I just returned from 5 weeks traveling overseas. I took two cell phones
with me. My Nokia is [a toy] triband with 1800MHz service; the Samsung
hand-me-down has 900MHz. Some day I'll find a simple quadband WiFi candy
bar or slider phone that I like for a good price. The iPhone is a bar
phone, but it's too big, and needs to be hacked to use with my T-Mobile
service.

The surprising thing about mobile phone service where we were, mostly on
Crete and in Portugal, was the strength of signals no matter how obscure
our location. On deserted beaches, miles down dirt roads I had 4+ bars.
High in the mountains, far from towns and villages, where mountain goats
hover on 4" wide ledges, I also had good reception. At home, reception
is awful except near a window or outside. Why go outside with the
smokers to use a phone? [Verizon has good reception indoors, but CDMA
doesn't work in Europe. ATT has good reception, but costs more for
service and international roaming than T-Mobile.]

T-Mobile has a new service that combines WiFi and cellular service,
http://tinyurl.com/2rx7h5, includes HotSpot @Home service, and use of
T-mobile hotspots, mostly at Starbucks and Borders. These services are
getting better, however they're soooooooooo expensive. I hate using flip
phones [they're cumbersome and pointless], and it's a Moto flip  phone.
I also want a phone that switches from cellular to WiFi on any hotspot,
not just TMo. I can do that on a laptop with Skype, but it hardly fits
in my pocket.

I picked up a magazine [for the enclosed free bikini] at the airport
last week and saw a deal from Orange in the UK. It's £35 per month for
mobile service--600 minutes, unlimited texts, free Sony Ericsson K810i,
http://tinyurl.com/384aor, or Nokia N73, http://tinyurl.com/33mr2y,
phone and free speakers, PLUS free home 2Mbps broadband, with an 18
month contract. Those are quadband and triband phones that can get good
reception almost anywhere in Europe, including remote locations and
indoors. Many phones are sold unlocked, too. BTW, 8Mbps broadband is
£19.95/mo.

The US cellular and broadband companies are far behind in service and
innovation compared to European, Japanese and Korean companies--both in
price and features, http://tinyurl.com/yr82oc. As of July 1, Euro
roaming charges from one country to another will be significantly
reduced, too.

Constance, does the highway project have anything to do with the ICC project?

Betty



Constance Warner <[EMAIL PROTECTED]> escribió:

Thanks for the interest in my story, but it was actually pretty
boring.  Cellphones receive on a couple of different frequencies
[digital], plus analog.  Depending on what your phone has got, and
what the cell-tower has got (however the phone company has adjusted
it), you may or may not get the service you're paying for.

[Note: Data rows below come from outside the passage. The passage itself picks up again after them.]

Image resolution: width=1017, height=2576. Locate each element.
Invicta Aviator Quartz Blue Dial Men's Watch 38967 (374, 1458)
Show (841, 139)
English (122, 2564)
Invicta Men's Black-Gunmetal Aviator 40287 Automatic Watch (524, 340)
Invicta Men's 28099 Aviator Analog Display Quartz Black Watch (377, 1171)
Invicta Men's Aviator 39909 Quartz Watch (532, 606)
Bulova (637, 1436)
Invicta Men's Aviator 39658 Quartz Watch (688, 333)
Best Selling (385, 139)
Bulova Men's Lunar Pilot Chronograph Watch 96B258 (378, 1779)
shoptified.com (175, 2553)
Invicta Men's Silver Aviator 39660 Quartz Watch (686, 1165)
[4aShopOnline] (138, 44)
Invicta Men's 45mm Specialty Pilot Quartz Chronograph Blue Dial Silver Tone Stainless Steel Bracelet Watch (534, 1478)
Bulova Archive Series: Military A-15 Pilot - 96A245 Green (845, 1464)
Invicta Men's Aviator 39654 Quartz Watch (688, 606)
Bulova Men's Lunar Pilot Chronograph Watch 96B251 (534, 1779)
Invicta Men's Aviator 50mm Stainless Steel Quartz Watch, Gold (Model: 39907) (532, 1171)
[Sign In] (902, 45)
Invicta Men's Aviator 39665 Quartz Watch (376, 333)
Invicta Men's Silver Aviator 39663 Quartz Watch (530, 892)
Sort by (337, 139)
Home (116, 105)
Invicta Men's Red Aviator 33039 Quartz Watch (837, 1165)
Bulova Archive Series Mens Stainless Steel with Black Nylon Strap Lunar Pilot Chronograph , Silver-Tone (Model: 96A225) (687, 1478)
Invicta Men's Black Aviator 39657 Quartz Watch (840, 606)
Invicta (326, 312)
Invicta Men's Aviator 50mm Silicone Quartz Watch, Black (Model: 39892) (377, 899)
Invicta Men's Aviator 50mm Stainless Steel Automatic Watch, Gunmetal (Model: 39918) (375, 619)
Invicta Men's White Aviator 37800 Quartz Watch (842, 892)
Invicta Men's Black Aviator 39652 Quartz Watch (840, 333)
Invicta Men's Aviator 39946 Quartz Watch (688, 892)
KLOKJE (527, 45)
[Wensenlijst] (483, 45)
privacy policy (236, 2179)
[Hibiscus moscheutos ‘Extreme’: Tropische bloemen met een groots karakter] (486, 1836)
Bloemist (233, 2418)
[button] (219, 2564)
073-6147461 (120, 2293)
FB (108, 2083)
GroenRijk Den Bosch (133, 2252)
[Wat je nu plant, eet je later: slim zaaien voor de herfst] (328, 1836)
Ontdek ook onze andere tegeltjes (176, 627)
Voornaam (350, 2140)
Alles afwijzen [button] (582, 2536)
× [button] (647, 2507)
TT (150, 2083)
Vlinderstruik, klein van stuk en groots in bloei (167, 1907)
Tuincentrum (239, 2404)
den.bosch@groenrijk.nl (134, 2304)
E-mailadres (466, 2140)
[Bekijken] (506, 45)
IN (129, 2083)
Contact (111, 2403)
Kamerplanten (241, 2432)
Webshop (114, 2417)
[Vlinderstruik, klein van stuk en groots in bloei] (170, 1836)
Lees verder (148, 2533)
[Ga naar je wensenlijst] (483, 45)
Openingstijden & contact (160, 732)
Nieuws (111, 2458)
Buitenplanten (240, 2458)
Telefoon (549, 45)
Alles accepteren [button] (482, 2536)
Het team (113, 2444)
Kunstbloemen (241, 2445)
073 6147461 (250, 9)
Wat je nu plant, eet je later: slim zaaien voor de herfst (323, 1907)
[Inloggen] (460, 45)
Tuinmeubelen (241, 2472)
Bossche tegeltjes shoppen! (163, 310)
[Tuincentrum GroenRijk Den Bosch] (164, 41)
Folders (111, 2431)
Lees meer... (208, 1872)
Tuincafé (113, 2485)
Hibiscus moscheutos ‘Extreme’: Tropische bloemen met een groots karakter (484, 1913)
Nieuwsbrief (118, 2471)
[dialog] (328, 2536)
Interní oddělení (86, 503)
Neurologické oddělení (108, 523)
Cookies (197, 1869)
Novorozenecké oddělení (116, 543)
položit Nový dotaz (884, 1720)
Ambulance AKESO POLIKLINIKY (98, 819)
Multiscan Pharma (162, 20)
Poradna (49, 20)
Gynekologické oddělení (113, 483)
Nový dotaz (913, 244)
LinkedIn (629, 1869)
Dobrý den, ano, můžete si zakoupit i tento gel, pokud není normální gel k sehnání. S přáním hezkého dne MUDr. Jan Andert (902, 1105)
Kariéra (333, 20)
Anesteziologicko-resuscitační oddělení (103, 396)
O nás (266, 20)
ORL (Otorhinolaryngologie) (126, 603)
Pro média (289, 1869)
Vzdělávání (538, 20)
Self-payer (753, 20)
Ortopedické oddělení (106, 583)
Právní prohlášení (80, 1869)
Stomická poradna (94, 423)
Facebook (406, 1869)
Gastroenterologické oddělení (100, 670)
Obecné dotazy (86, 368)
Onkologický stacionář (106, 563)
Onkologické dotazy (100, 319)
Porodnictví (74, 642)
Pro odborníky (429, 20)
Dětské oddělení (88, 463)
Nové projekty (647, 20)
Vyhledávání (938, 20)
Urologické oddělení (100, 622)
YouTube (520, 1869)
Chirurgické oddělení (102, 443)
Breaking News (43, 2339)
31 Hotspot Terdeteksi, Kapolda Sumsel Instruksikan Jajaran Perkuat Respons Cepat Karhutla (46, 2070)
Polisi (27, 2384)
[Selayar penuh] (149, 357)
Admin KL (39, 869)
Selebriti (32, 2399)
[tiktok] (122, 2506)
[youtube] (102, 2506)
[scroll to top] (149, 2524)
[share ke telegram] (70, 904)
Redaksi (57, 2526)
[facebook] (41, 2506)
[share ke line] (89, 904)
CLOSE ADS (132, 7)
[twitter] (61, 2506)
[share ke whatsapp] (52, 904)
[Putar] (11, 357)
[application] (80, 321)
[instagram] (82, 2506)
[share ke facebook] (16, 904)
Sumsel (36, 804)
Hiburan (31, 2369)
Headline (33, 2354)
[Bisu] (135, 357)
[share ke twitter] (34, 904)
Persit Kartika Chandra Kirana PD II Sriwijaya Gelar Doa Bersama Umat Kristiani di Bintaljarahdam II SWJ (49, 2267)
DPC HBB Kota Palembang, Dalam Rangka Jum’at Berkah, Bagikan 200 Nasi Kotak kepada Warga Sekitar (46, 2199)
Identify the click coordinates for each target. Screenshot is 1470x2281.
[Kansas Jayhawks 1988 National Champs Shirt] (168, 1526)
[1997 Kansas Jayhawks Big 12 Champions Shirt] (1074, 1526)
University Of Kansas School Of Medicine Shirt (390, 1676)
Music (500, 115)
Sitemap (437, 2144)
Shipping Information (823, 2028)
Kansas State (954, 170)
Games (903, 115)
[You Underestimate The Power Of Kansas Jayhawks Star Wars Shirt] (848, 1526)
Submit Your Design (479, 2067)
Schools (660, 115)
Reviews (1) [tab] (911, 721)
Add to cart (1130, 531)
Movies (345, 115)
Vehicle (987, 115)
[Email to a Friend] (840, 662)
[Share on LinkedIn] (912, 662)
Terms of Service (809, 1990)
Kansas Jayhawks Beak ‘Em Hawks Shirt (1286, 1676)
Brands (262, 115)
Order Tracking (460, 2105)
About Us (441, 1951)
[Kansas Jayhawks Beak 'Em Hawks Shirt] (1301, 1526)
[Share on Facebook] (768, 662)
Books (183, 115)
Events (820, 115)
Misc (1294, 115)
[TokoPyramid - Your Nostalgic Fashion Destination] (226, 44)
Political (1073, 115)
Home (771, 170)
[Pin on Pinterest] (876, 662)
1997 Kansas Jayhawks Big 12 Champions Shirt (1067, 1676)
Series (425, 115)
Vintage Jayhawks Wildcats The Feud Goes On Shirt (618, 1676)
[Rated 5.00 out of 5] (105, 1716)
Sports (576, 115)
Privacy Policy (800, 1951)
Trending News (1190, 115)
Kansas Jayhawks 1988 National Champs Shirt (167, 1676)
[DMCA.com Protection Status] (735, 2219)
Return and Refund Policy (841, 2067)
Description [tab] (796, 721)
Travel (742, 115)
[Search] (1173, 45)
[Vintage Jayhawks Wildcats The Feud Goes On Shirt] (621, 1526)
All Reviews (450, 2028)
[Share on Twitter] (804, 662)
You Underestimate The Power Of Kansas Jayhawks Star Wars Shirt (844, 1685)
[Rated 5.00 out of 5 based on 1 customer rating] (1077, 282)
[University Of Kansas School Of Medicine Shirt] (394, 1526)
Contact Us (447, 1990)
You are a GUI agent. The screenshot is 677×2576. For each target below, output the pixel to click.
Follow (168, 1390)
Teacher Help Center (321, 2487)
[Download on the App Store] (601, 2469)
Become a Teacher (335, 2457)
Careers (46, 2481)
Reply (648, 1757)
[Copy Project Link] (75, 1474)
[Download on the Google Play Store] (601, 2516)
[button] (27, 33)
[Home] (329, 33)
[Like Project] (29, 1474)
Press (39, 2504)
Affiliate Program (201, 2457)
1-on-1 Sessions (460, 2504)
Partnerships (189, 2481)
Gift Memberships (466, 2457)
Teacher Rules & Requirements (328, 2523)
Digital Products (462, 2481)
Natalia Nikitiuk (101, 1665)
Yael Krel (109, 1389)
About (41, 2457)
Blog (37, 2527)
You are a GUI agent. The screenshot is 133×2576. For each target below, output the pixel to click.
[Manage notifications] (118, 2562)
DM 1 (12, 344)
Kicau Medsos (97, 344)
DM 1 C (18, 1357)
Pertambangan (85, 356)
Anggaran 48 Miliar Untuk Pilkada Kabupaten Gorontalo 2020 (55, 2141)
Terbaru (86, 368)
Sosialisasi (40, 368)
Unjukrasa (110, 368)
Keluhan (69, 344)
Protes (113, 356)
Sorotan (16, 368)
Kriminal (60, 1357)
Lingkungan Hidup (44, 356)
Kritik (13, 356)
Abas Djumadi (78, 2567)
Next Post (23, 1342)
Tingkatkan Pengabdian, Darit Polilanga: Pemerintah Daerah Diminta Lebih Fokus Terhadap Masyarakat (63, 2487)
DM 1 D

In my case, the cell-tower was "adjusted" by a bolt of lightning, and
my cellphone--though thoroughly digital--is very old.  The cellphone
will have to be fixed or replaced, since the phone company is happy
with the tower in its present condition.  (The new phones will
receive in the areas where I need service--I checked with another
subscriber to verify the reception.  The company, incidentally, is
Sprint, which we'll probably stick with, because we have a
month-to-month plan; i.e. no two-year contracts with hefty penalty
clauses.)

It took numerous trips to the Web and phone calls to find all this
out.  You know the drill: call, wade through several layers of
automatic telephone crap ("If you need your bill adjusted, say 'Bill
adjustment.'  If you have another problem, say 'Other problem.'").
Then you get another person who doesn't have a clue.  Then you do it
again.  And again.  I was just lucky to get the guy in the Silver
Spring repair facility who sounds as though he knows what he's
talking about.

Moral of the story, of POSSIBLE GENERAL INTEREST to this list: there
are websites which register consumers' reports on cellphone companies
in this area [Washington, DC, and environs], along with complaints of
lack of reception in different places.  If anyone is considering
signing up for cellphone service or any kind of wireless service,
it's probably a good idea to google "Sprint reception" or "DC
cellphone reception" or the like.  Especially since (another common
complaint) it's nearly impossible to get out of a contract, even if
you don't get any reception at all.

Now, if you want stories: a more interesting story is the highway
traffic management project I'm trying to get changed, the project
that's so hazardous that there were three accidents the first day it
was put in place.  After what seemed like years in phonemail hell and
the labyrinth of the Web, I finally got through to the right contact
person, who promised to get back to me and of course didn't, so I
marched into the fire station with a report on the project, only to
find that the firemen agreed with me, so I decided to....but that is
a story for another day.

--Constance Warner


On Jul 9, 2007, at 6:28 PM, Tom Piwowar wrote:

EXAMPLE: I've spent many, many hours on websites and the phone
lately, trying to track down, among other things, the answer to
why my cellphone suddenly stopped working in critical parts of
town.

What to share what sounds like a very interesting story?